* _Directions_:
A: According to the passage on USDA oversight of genetically engineered crops, how many GE soybean varieties appeared in the soybean association's pipeline chart?
B: Pick up the passage on USDA oversight of genetically engineered crops after its final quote and keep writing.

* _Provided passage_:
--

Vilsack received similar letters requesting the USDA continue relying on EAs instead of EISs to deregulate GE crops from the Americas Soybean Association and the American Seed Trade Association. Both groups worried that an increase in oversight – precipitated by the more in-depth impact evaluation – could back up approvals for years. The soybean association included in its letter a pipeline chart of 25 GE soybean varieties it “expected” to be approved for commercialization within a decade.

A policy requiring an EIS for every GE seed is exactly what critics of Monsanto and the rest of the industry have spent years fighting for. Unlike the industry, they believe the herbicides that blanket GE crops and the potential for transgenic contamination are potential threats to the agricultural environment and human health.

Vilsack wrote a steady-handed reply to each trade group, reassuring them that the NEPA policy would not change and the USDA would continue preparing an EA for new GE seeds and an EIS only when necessary. Vilsack also wrote that he was “pleased” to recently meet with biotech industry representatives and “discuss improving the efficiency of the biotechnology regulatory process.” Such improvements, he wrote, are “directly related” to the USDA's “objective of ensuring the United State leads the world in sustainable crop production and biotech crop exports.” He took the opportunity to announce that the USDA would reorganize the Biotechnology Regulatory Services agency and create a new NEPA team “dedicated to creating high quality and defensible documents to better inform our regulatory decisions.” This new NEPA team would go on to develop the NEPA Pilot Project and begin streamlining the approval process.

To Freese, it appears that Vilsack used to the word “defensible” in reference to legal challenges like the ones his group made to Monsanto alfalfa and sugar beets. “Their whole focus is on 'defensible' Environmental Assessments,” Freese said after reading the letters. “From our perspective, that's the wrong goal … it presumes the crop is going to be approved.”

Freese said the correspondence between Vilsack and the industry groups highlights the need for a culture change at the USDA. Regulators should be concerned about the safety of new GE products, not ensuring American exports compete with Brazil and China.

“It should be all about doing good assessments and making sure the crops that are approved are safe,” Freese said.

--

* _The data_:
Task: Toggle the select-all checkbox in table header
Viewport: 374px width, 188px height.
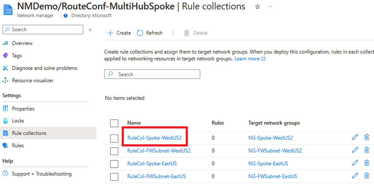Action: (x=114, y=123)
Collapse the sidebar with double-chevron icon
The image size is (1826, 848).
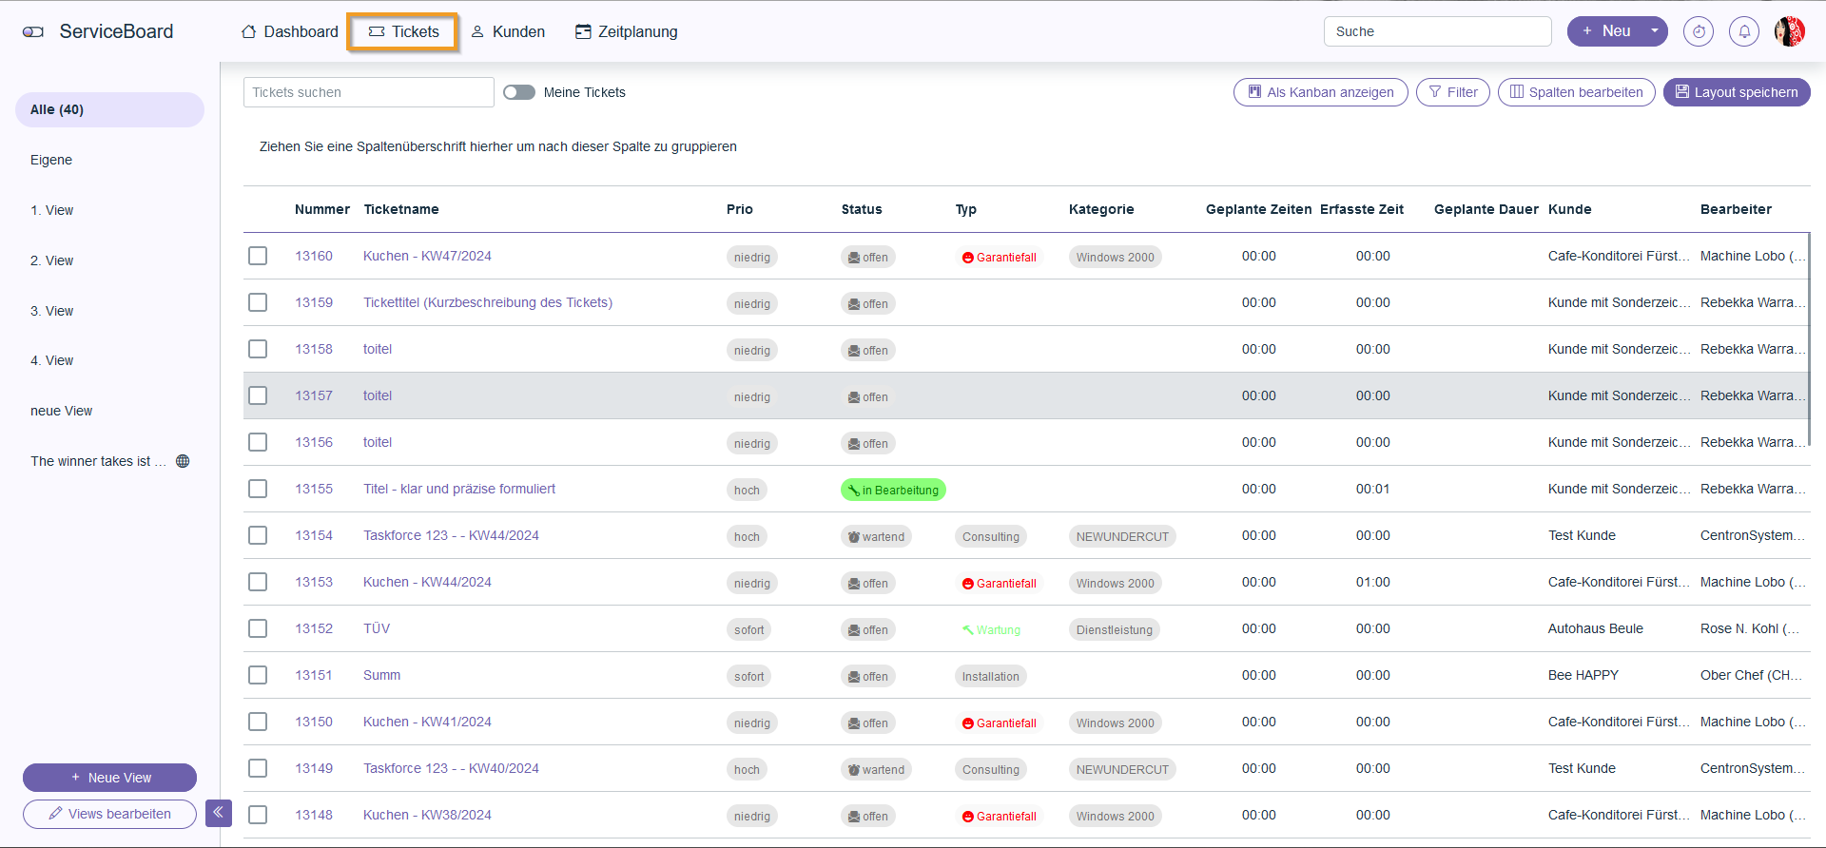pyautogui.click(x=218, y=813)
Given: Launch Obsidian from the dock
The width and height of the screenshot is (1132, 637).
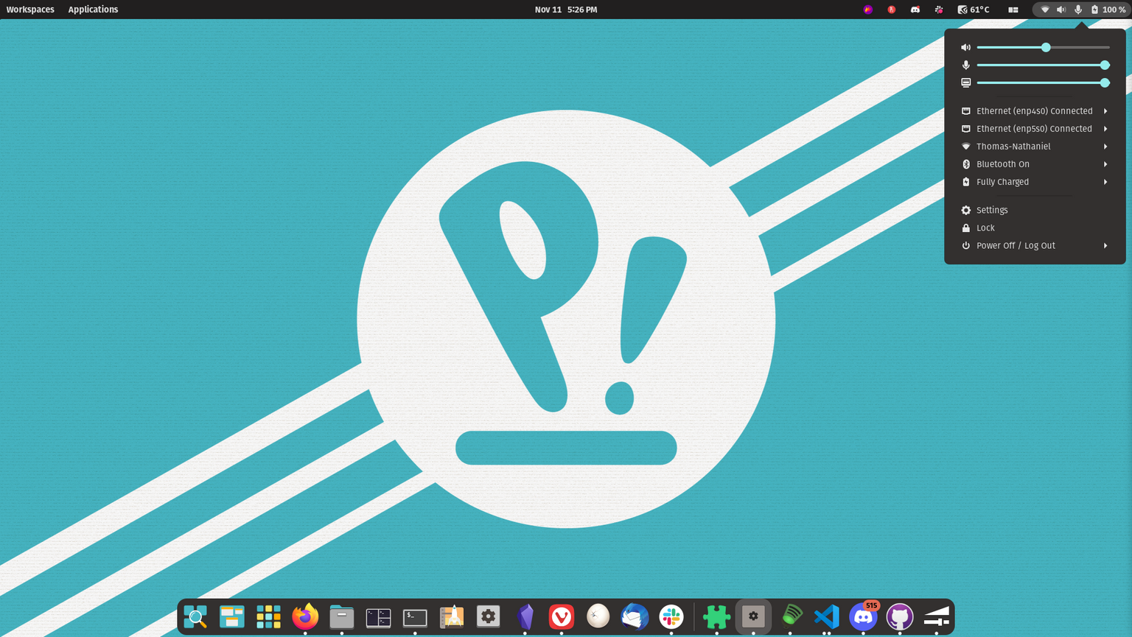Looking at the screenshot, I should [x=525, y=616].
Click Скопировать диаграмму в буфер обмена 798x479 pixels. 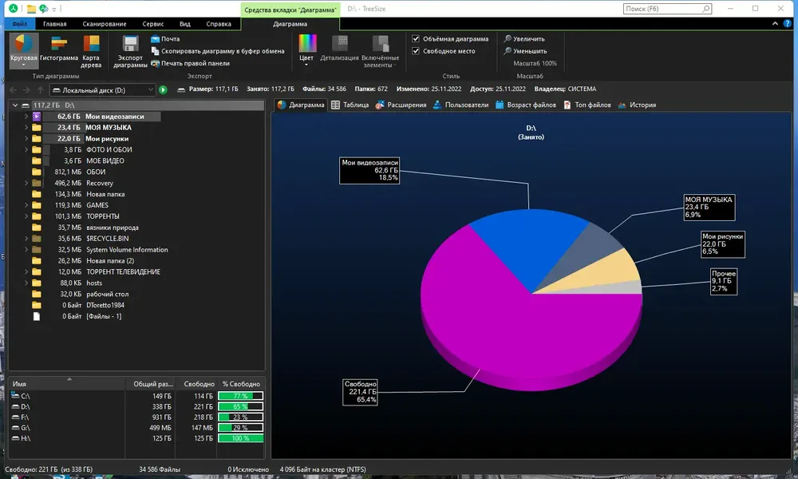point(217,51)
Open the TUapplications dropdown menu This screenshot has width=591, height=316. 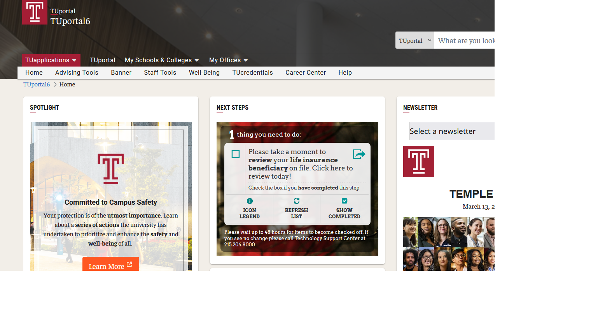click(x=51, y=60)
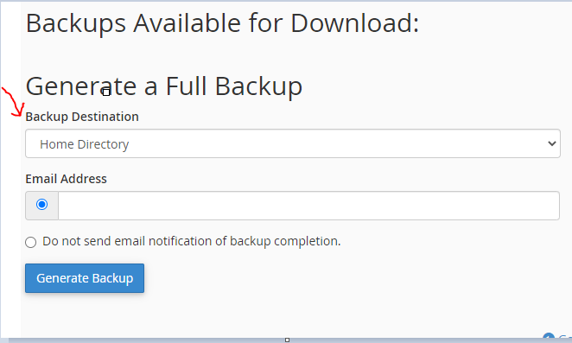Click the chevron arrow of the Home Directory select
Viewport: 572px width, 343px height.
click(x=551, y=143)
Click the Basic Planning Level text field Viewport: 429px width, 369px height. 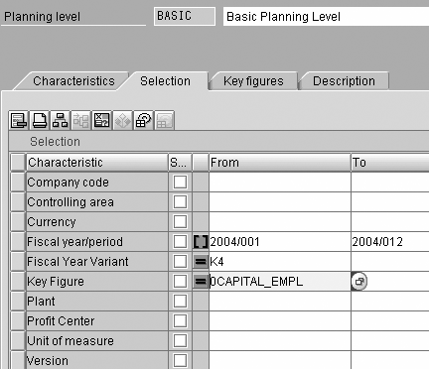tap(326, 17)
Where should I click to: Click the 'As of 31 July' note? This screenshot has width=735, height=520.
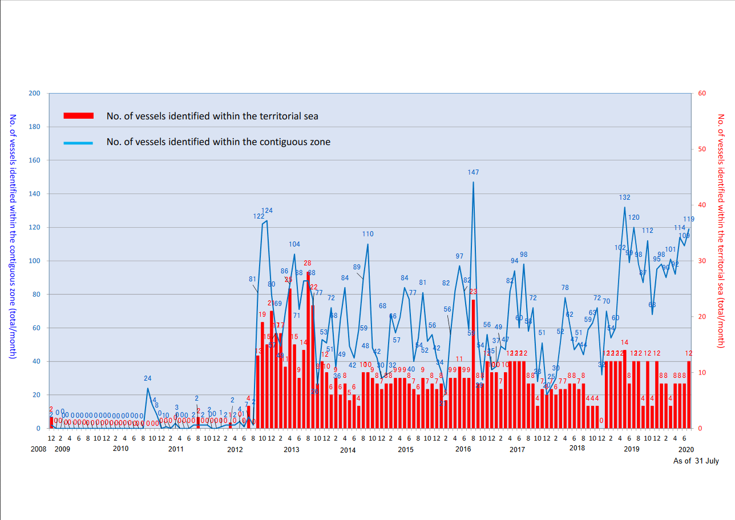[696, 461]
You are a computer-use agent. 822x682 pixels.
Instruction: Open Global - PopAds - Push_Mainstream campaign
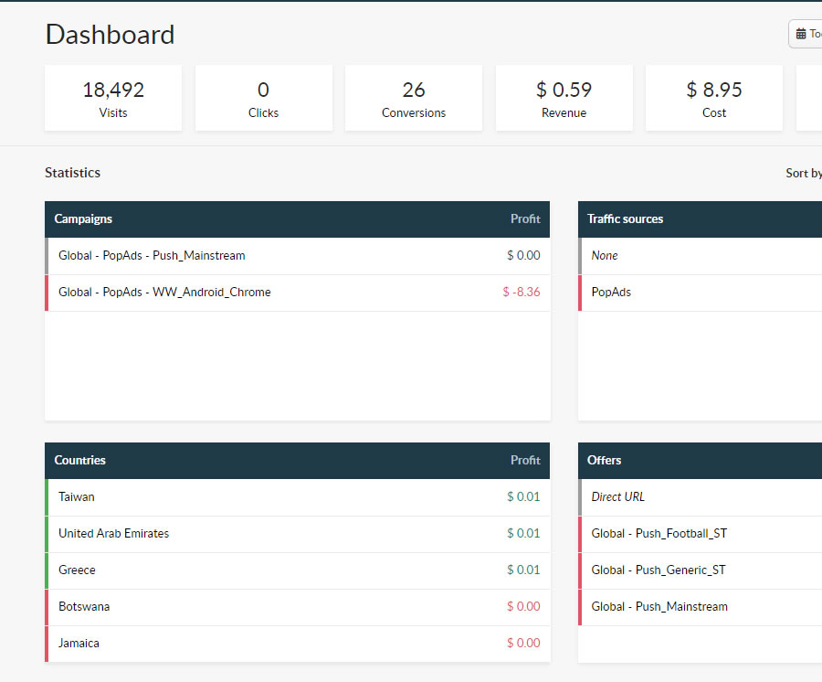297,256

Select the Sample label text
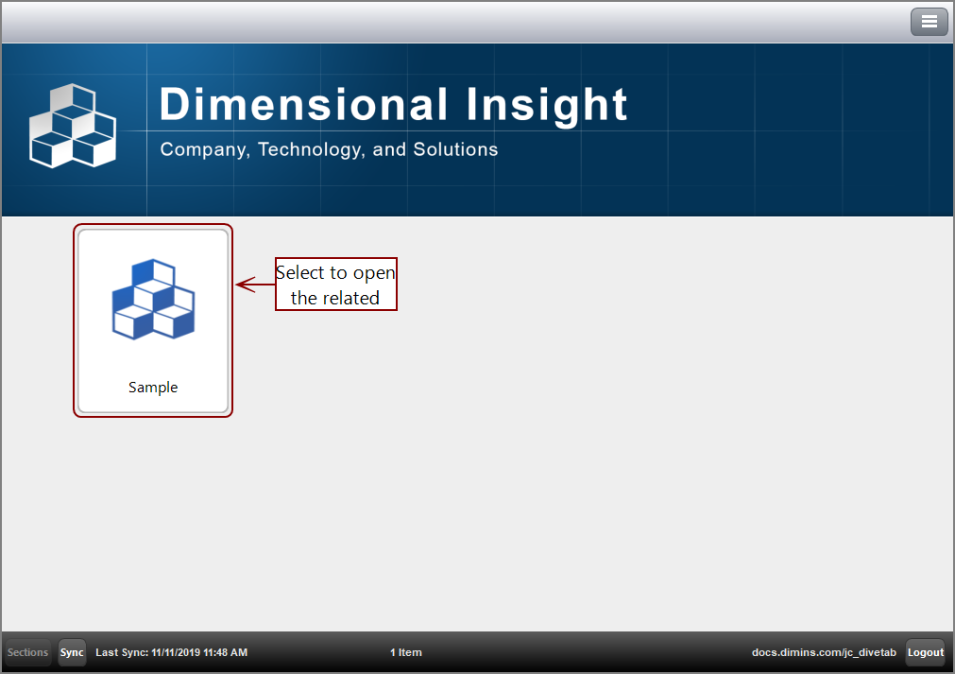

--

* _Answers in order_:
A: 25

B:
A USDA spokesperson declined to comment when asked if the agency would like to respond to criticisms of the NEPA Pilot Project and said updates on the project will be made available online.

Watchdogs like Freese know that regulators already work closely with the industry and the NEPA Pilot Project could simply make their work more efficient. Regulators already rely heavily on data provided by private contractors and by biotech companies to prepare EAs. During the Monsanto alfalfa case, internal emails between regulators and Monsanto officials surfaced and revealed the company worked closely with regulators to edit its original petition to deregulate the alfalfa. One regulator even accepted Monsanto's help in conducting the USDA's original EA of the GE alfalfa before it was initially approved in 2005.

Genetically engineered and modified crops continue to cause controversy across the globe, but in America they are a fact of life. The Obama and Bush administrations have actively promoted biotech agriculture both at home and abroad. Countries like China, Argentina and Brazil have also embraced biotech agriculture. Regulators in European countries – including crucial trade partners like France and Spain – have been much more cautious and, in some cases, even hostile toward the industry. GE crops are banned in Hungary and Peru, and earlier this year officials in Hungary destroyed 1,000 acres of corn containing Monsanto transgenes. The US, however, continues to allow big biotech companies to cultivate considerable power and influence and, as the letters uncovered by FOIA reveal, top regulators are ready to meet their demands.

“The USDA regards its own regulatory system as a rubber stamp,” Freese said after reading the letters. “At least at the upper levels, there's always been this presumption that [GE crops] must be approved.”